Passado/Presente

a construção da memória no mundo contemporâneo

Clássicos para todos

Posted by passadopresente em 11-02-2007

Por Adriana Bebiano

GoldhillDentro do fenómeno recente do interesse popular pelo passado, merece particular destaque a produção que tem por matéria a Antiguidade Clássica. Toma diversas formas: desde romances e filmes que popularizam e reflectem versões estereotipadas das culturas clássicas, passando pela produção teatral de versões – por vezes, reescritas – dos dramas clássicos, pela publicação de tradução de poesia e mesmo pelo ensaio. Este representa talvez a vertente mais interessante do fenómeno, uma vez que, ao contrário da narrativa, da poesia ou do teatro, o ensaio tem por público-alvo, em regra, o círculo restrito dos especialistas de uma área específica do saber. Porém agora acontece que podemos encontrar ensaios que, sendo da autoria de académicos especialistas, são de leitura acessível aos leigos. Entre as publicações portuguesas recentes realço títulos como Grécia Revisitada (2004), de Frederico Lourenço, ou Caminhos do Amor em Roma (2006), de Carlos Ascenso André.

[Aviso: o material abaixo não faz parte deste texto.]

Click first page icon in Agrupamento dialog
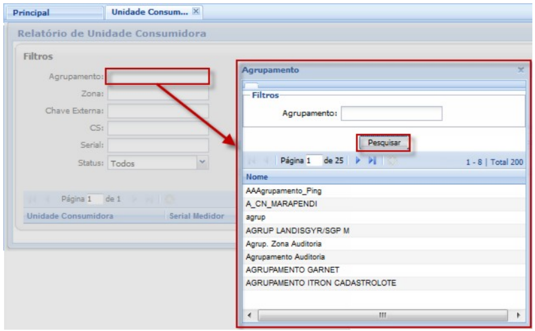Image resolution: width=535 pixels, height=331 pixels. pyautogui.click(x=252, y=161)
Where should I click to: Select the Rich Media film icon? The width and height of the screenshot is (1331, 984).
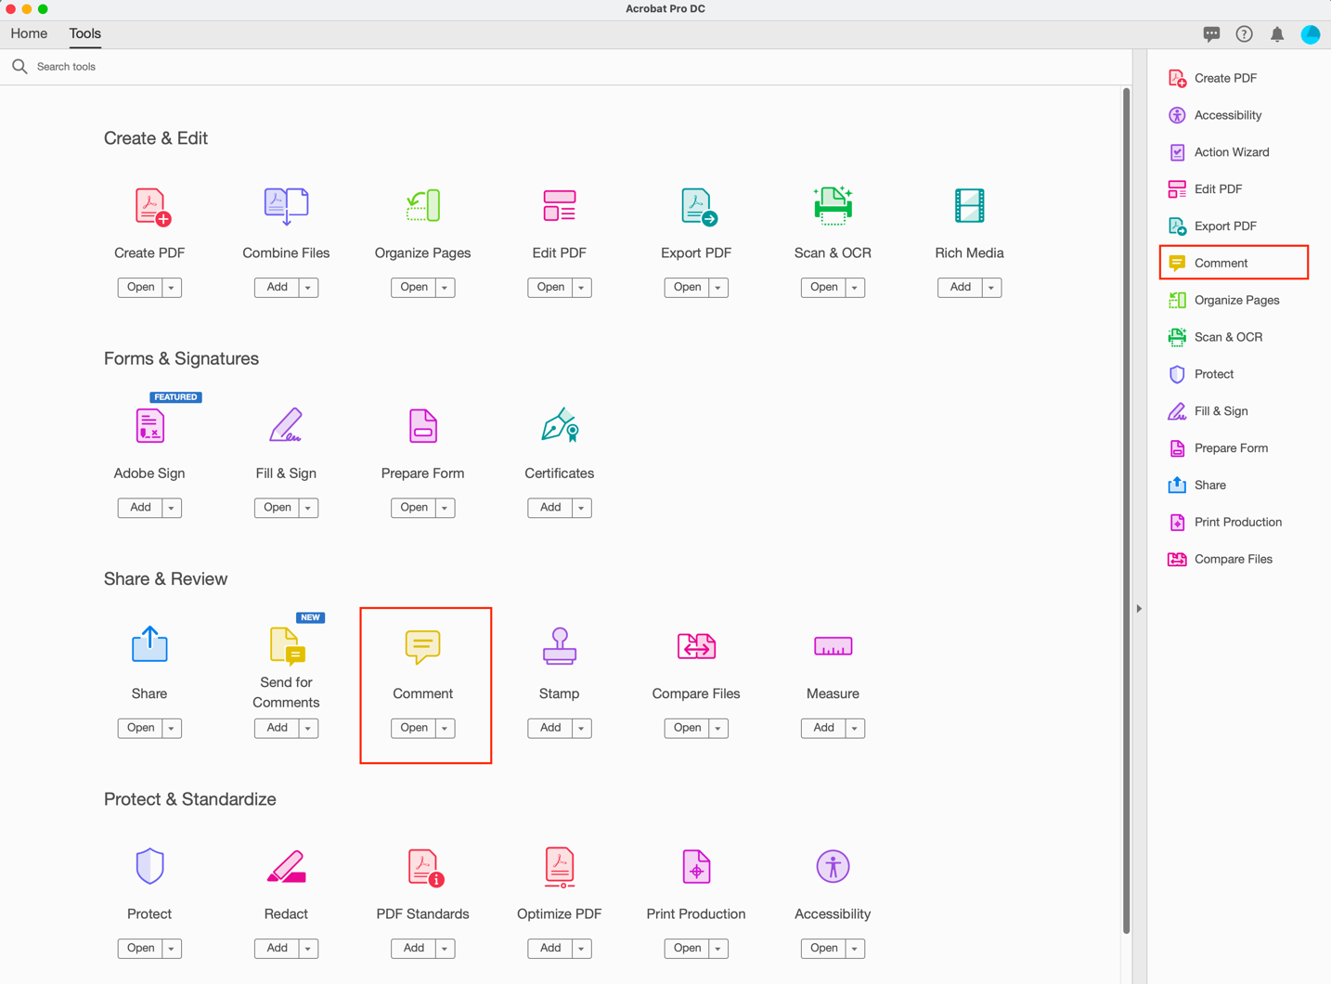[969, 206]
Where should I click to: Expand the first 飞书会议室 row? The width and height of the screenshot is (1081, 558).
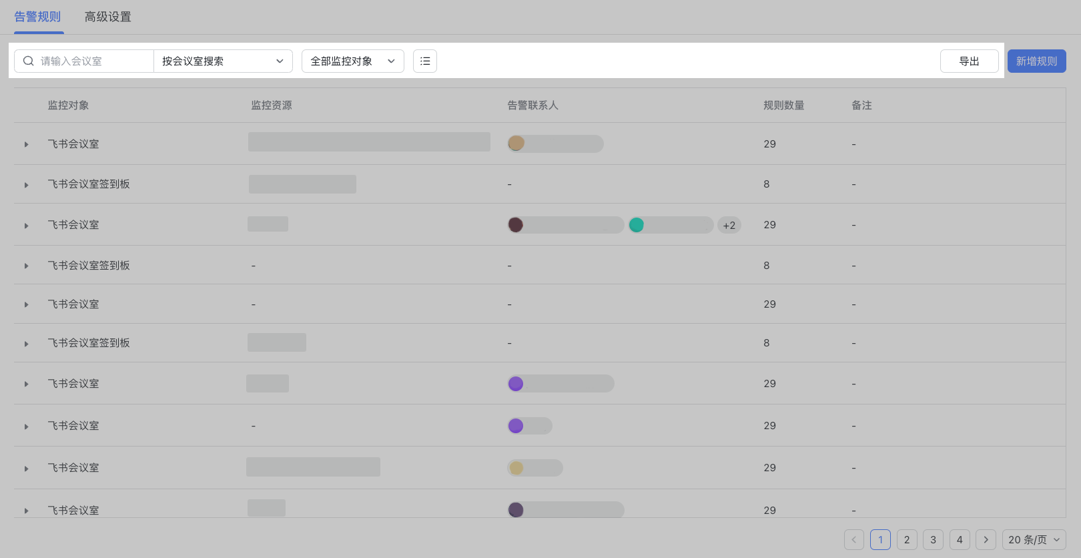tap(27, 144)
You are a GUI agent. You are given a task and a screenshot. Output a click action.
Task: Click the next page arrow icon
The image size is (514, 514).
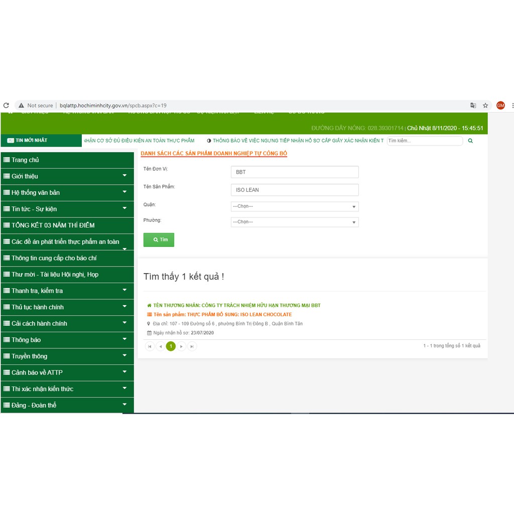(x=181, y=346)
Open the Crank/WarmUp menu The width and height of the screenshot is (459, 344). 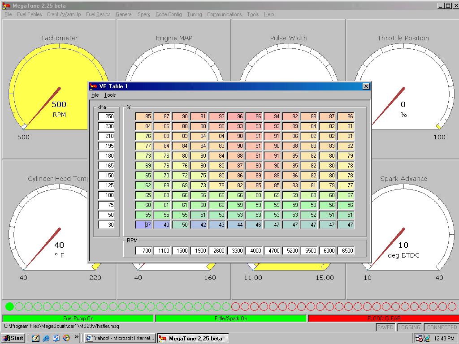click(64, 14)
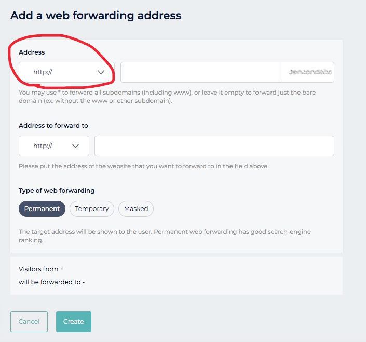Open the http:// dropdown under Address to forward to
The width and height of the screenshot is (366, 342).
pyautogui.click(x=54, y=146)
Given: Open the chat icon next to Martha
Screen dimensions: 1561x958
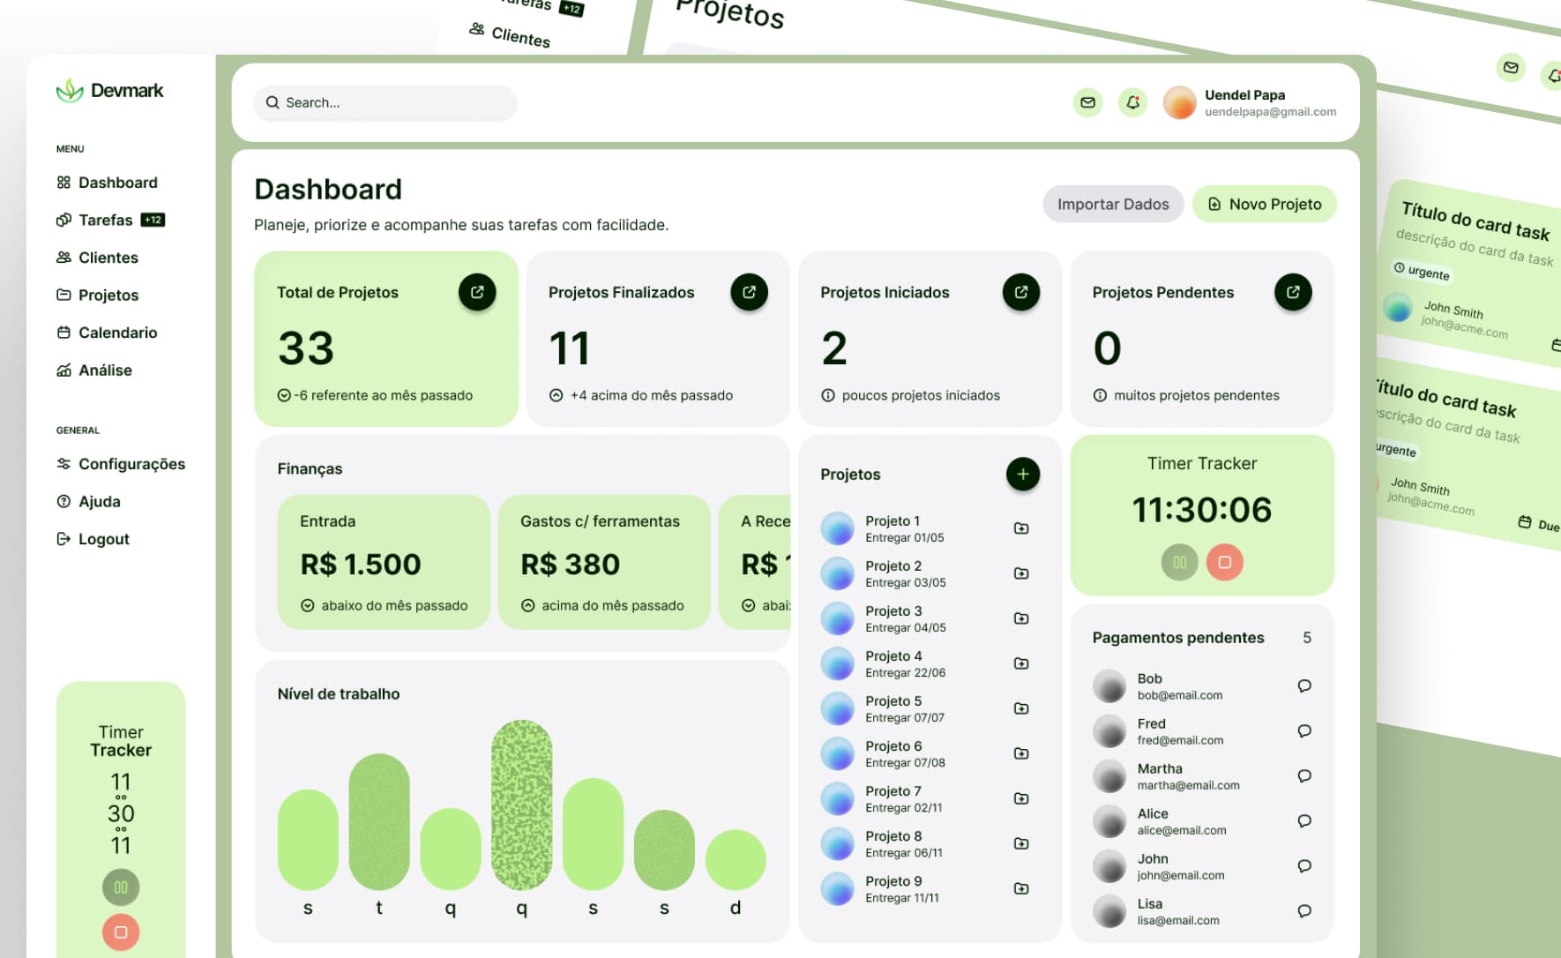Looking at the screenshot, I should tap(1304, 775).
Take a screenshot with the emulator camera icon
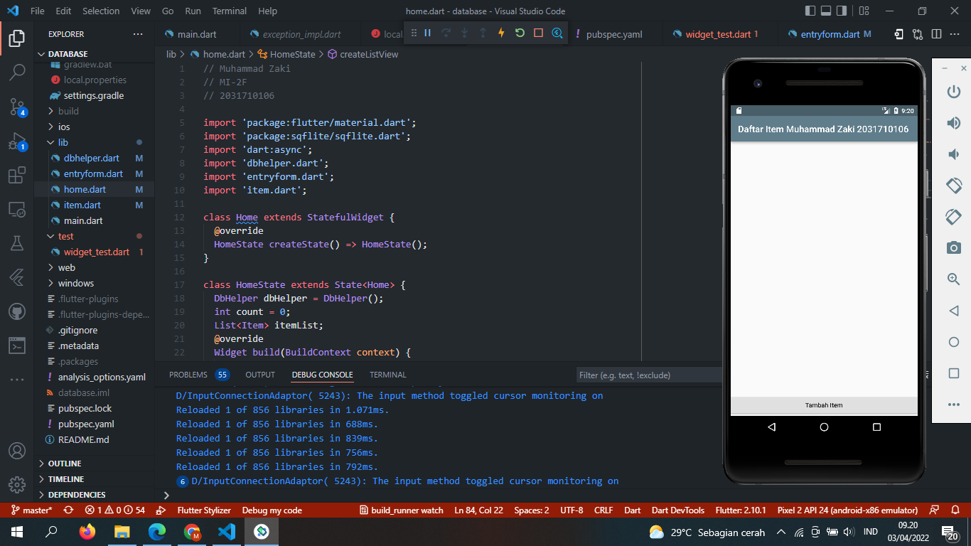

Amor, Sexo e Tragédia. A Contemporaneidade do Classicismo (2006) é justamente um livro deste tipo. Trata-se da tradução portuguesa de Love, Sex & Tragedy (2004), da autoria de Simon Goldhill, classicista de Cambridge. A modulação que o subtítulo em português introduz revela-se mais adequada ao conteúdo do que o título inglês, porventura sedutor para um público mais amplo. O que Goldhill pretende demonstrar é precisamente a contemporaneidade das culturas clássicas e, mais ainda, a importância do (rigoroso) conhecimento dessas culturas para a compreensão da nossa própria actualidade, em questões como o amor, o sexo ou a tragédia – prometidos no título – mas também a política, a guerra, a língua e práticas culturais diversas. [mais>>]

2 Respostas to “Clássicos para todos”

  1. cfreitas said

    O facto que me intriga: Estarão as referidas “não elites” preocupadas com este facto? Terão “mãos” para abarcar que esse “conhecimento é demasiado sério para ser deixado exclusivamente nas mãos das elites” como afirma?

  2. Rodrigo said

    Grande Miguel. Estas em forma!
    Um abraço. Estou em Roma este semestre depois vamos ao Atenas beber um fino.